*** ОТРЫВОК СО СТРАНИЦЫ

Забавно, но корнет действительно оказался высокородным (ну, или считал себя таковым): он претендовал на болгарский престол и даже был игроком в деле поиска болгарского короля. (Известно, что в 1870-х искали претендента на болгарский престол. Это была настолько захватывающая история, что несколько позже ее описывали в воспоминаниях о сыщике Иване Путилине. Презабавнейшее чтение и преинтереснейшее, можем рекомендовать произведение с названием «Шеф сыскной полиции Санкт-Петербурга И. Д. Путилин».) Корнет был фигурой одиозной, настоящим авантюристом. Он пытался создать свое крохотное королевство, но русские войска в Болгарии его арестовали и разоружили всех его ставленников и покровителей.

Корнет имел огромную разветвленную сеть, и одним из городов, где он промышлял со своими «соратниками», как раз и была Одесса. Всех участников ограбления века арестовали, все они получили по 15 лет каторги. В ходе расследования стало ясно, что все они замешаны в совершении еще как минимум четырех афер.

Летом 1881 года генерал-майор Василий Стрельников получил специальную командировку для производства дознания по некоторым важным государственным преступлениям в Юго-Западном и Южном крае. Он курировал особо громкие дела, чаще связанные с расследованием деятельности революционных организаций.

Василий Степанович был человеком крутого нрава; разумеется, трудно ожидать, что серьезные юридические знания и немалые способности сделают человека, а тем более юриста, мягким и спокойным. Господин Стрельников, конечно, таким не был.

Собственно, несмотря на всю серьезность, до ограблений, которые учиняли неведомые и до времени неуловимые графы и наследники, ему не было бы никакого дела. Если бы не одно «но»… Если бы такие ограбления не стали совершать господа политические.

Многие так называемые революционеры активно промышляли вооруженными налетами. Бандиты брали кассы, убивали хозяев меняльных контор, нападали на местные учреждения банков и казначейств. При ограблении старались забрать все золото, наличные, ценные бумаги. Действовали такие шайки организованно, часто использовали транспорт для перевозки денег.

******

Выпишите из отрывка о корнете-авантюристе дословно кусок между словами «Василий Степанович был» и «совершать господа политические.», включая их самих.

*** ИСХОДНЫЕ ДАННЫЕ

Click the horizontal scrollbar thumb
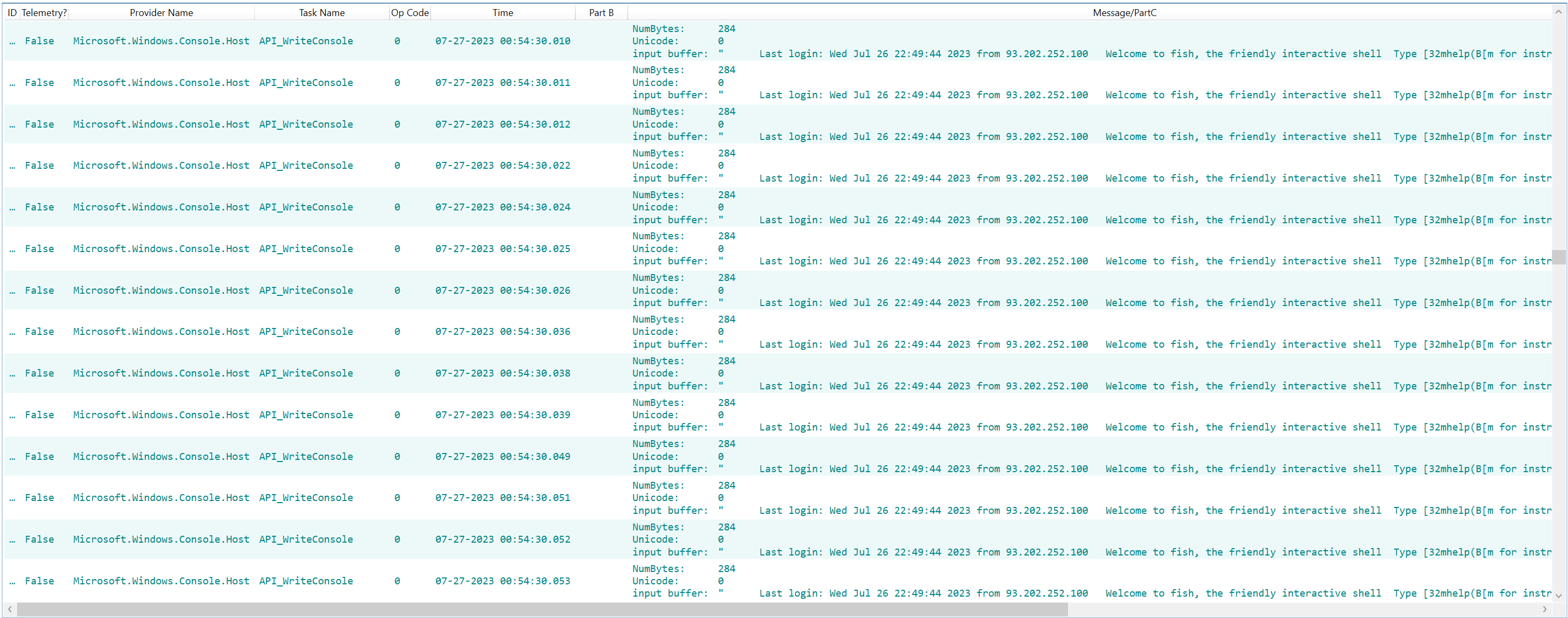1568x618 pixels. coord(542,609)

******

### [ОТВЕТ]
Василий Степанович был человеком крутого нрава; разумеется, трудно ожидать, что серьезные юридические знания и немалые способности сделают человека, а тем более юриста, мягким и спокойным. Господин Стрельников, конечно, таким не был.

Собственно, несмотря на всю серьезность, до ограблений, которые учиняли неведомые и до времени неуловимые графы и наследники, ему не было бы никакого дела. Если бы не одно «но»… Если бы такие ограбления не стали совершать господа политические.